Copy every line of the data exactly, leaving nothing out.

- Stored items -
○ ○ ○ ○ ○

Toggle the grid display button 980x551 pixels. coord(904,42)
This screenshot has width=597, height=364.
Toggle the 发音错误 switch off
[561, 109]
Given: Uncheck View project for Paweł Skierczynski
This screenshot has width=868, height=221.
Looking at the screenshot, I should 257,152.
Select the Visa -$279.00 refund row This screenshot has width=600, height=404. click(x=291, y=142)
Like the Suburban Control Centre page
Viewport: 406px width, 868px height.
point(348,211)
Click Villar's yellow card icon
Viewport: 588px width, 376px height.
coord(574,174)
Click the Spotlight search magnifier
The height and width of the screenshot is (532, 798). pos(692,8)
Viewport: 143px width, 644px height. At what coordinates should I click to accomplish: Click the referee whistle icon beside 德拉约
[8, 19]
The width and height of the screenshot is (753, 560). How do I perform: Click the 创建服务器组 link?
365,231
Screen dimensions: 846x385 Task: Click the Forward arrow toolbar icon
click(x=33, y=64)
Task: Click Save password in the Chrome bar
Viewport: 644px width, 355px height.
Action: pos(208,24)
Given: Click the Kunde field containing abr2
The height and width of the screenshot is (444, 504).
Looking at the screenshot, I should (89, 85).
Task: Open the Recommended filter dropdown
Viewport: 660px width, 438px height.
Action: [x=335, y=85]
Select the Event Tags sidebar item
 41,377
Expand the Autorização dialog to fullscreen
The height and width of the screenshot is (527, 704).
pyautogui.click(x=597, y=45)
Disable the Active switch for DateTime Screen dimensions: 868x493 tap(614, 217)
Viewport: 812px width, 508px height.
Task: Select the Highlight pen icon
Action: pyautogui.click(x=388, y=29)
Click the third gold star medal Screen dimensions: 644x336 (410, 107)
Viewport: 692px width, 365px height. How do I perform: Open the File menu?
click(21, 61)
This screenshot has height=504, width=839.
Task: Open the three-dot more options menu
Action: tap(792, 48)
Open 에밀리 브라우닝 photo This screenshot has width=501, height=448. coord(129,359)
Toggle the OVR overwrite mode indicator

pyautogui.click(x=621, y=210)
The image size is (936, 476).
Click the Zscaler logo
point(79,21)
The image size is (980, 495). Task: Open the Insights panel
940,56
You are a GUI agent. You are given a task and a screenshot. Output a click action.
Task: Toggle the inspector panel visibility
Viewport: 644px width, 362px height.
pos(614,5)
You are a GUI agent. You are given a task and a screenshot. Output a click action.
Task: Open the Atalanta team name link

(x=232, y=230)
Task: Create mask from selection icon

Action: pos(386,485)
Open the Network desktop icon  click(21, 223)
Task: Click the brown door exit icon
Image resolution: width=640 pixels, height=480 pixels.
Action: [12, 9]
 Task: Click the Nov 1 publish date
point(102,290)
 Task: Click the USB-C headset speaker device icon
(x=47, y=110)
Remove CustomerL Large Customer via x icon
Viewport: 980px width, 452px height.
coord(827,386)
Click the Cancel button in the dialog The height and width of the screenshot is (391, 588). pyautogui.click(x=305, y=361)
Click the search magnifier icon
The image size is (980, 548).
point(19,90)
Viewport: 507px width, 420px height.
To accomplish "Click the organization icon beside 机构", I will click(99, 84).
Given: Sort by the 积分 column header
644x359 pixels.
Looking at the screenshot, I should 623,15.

○ ○ ○ ○ ○

- EXERCISE RESPONSE -
Toggle the grid display button 980x551 pixels. coord(904,42)
This screenshot has width=597, height=364.
Toggle the 发音错误 switch off
[561, 109]
Given: Uncheck View project for Paweł Skierczynski
This screenshot has width=868, height=221.
Looking at the screenshot, I should 257,152.
Select the Visa -$279.00 refund row This screenshot has width=600, height=404. click(x=291, y=142)
Like the Suburban Control Centre page
Viewport: 406px width, 868px height.
point(348,211)
Click Villar's yellow card icon
Viewport: 588px width, 376px height.
coord(574,174)
Click the Spotlight search magnifier
The height and width of the screenshot is (532, 798). pos(692,8)
Viewport: 143px width, 644px height. At what coordinates should I click to accomplish: Click the referee whistle icon beside 德拉约
[8, 19]
The width and height of the screenshot is (753, 560). How do I perform: Click the 创建服务器组 link?
365,231
Screen dimensions: 846x385 Task: Click the Forward arrow toolbar icon
click(x=33, y=64)
Task: Click Save password in the Chrome bar
Viewport: 644px width, 355px height.
Action: pos(208,24)
Given: Click the Kunde field containing abr2
The height and width of the screenshot is (444, 504).
Looking at the screenshot, I should (89, 85).
Task: Open the Recommended filter dropdown
Viewport: 660px width, 438px height.
Action: [x=335, y=85]
Select the Event Tags sidebar item
 41,377
Expand the Autorização dialog to fullscreen
The height and width of the screenshot is (527, 704).
pyautogui.click(x=597, y=45)
Disable the Active switch for DateTime Screen dimensions: 868x493 tap(614, 217)
Viewport: 812px width, 508px height.
Task: Select the Highlight pen icon
Action: pyautogui.click(x=388, y=29)
Click the third gold star medal Screen dimensions: 644x336 (410, 107)
Viewport: 692px width, 365px height. How do I perform: Open the File menu?
click(21, 61)
This screenshot has height=504, width=839.
Task: Open the three-dot more options menu
Action: tap(792, 48)
Open 에밀리 브라우닝 photo This screenshot has width=501, height=448. coord(129,359)
Toggle the OVR overwrite mode indicator

pyautogui.click(x=621, y=210)
The image size is (936, 476).
Click the Zscaler logo
point(79,21)
The image size is (980, 495). Task: Open the Insights panel
940,56
You are a GUI agent. You are given a task and a screenshot. Output a click action.
Task: Toggle the inspector panel visibility
Viewport: 644px width, 362px height.
pos(614,5)
You are a GUI agent. You are given a task and a screenshot. Output a click action.
Task: Open the Atalanta team name link

(x=232, y=230)
Task: Create mask from selection icon

Action: pos(386,485)
Open the Network desktop icon  click(21, 223)
Task: Click the brown door exit icon
Image resolution: width=640 pixels, height=480 pixels.
Action: [12, 9]
 Task: Click the Nov 1 publish date
point(102,290)
 Task: Click the USB-C headset speaker device icon
(x=47, y=110)
Remove CustomerL Large Customer via x icon
Viewport: 980px width, 452px height.
coord(827,386)
Click the Cancel button in the dialog The height and width of the screenshot is (391, 588). pyautogui.click(x=305, y=361)
Click the search magnifier icon
The image size is (980, 548).
point(19,90)
Viewport: 507px width, 420px height.
To accomplish "Click the organization icon beside 机构", I will click(99, 84).
Given: Sort by the 积分 column header
644x359 pixels.
Looking at the screenshot, I should 623,15.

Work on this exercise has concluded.